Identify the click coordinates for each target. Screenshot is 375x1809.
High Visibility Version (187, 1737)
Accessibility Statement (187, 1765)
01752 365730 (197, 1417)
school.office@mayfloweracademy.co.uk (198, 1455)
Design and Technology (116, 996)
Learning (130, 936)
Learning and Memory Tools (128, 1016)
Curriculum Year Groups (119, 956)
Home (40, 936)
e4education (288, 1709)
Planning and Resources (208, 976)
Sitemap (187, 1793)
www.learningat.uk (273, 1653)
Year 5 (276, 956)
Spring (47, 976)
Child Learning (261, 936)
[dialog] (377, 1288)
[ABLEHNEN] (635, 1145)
____
Using the listing above, return exactly, and only, the lines from the one that contains "Sitemap (187, 1793)" through its last line, both included.

Sitemap (187, 1793)
www.learningat.uk (273, 1653)
Year 5 (276, 956)
Spring (47, 976)
Child Learning (261, 936)
[dialog] (377, 1288)
[ABLEHNEN] (635, 1145)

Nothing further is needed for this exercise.